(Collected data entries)

::::::::

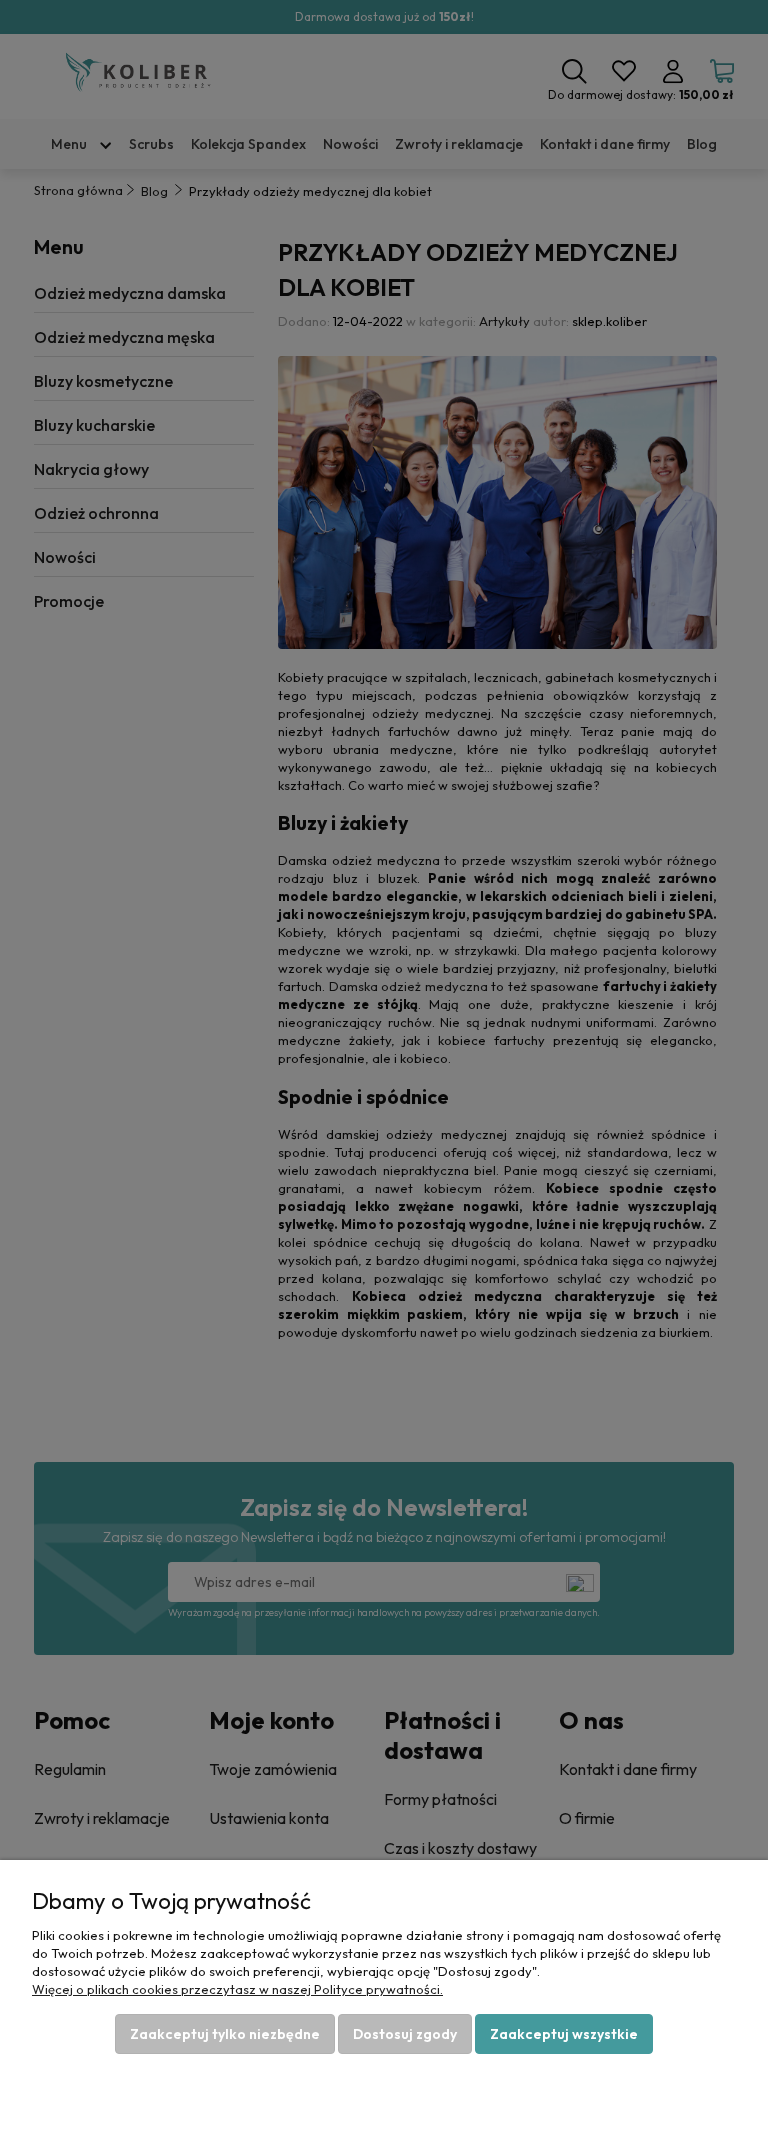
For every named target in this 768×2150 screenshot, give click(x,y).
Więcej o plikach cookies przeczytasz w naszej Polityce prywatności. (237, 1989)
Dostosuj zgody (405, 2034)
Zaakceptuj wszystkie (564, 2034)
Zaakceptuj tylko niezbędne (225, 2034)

::::::::

WORK INSTRUCTION → When you print the entries, keep every line exactly as it is and drop the pictures.

EXERCISE RESPONSE →
For every named target in this 768×2150 screenshot, give click(x,y).
Więcej o plikach cookies przeczytasz w naszej Polityce prywatności. (237, 1989)
Dostosuj zgody (405, 2034)
Zaakceptuj wszystkie (564, 2034)
Zaakceptuj tylko niezbędne (225, 2034)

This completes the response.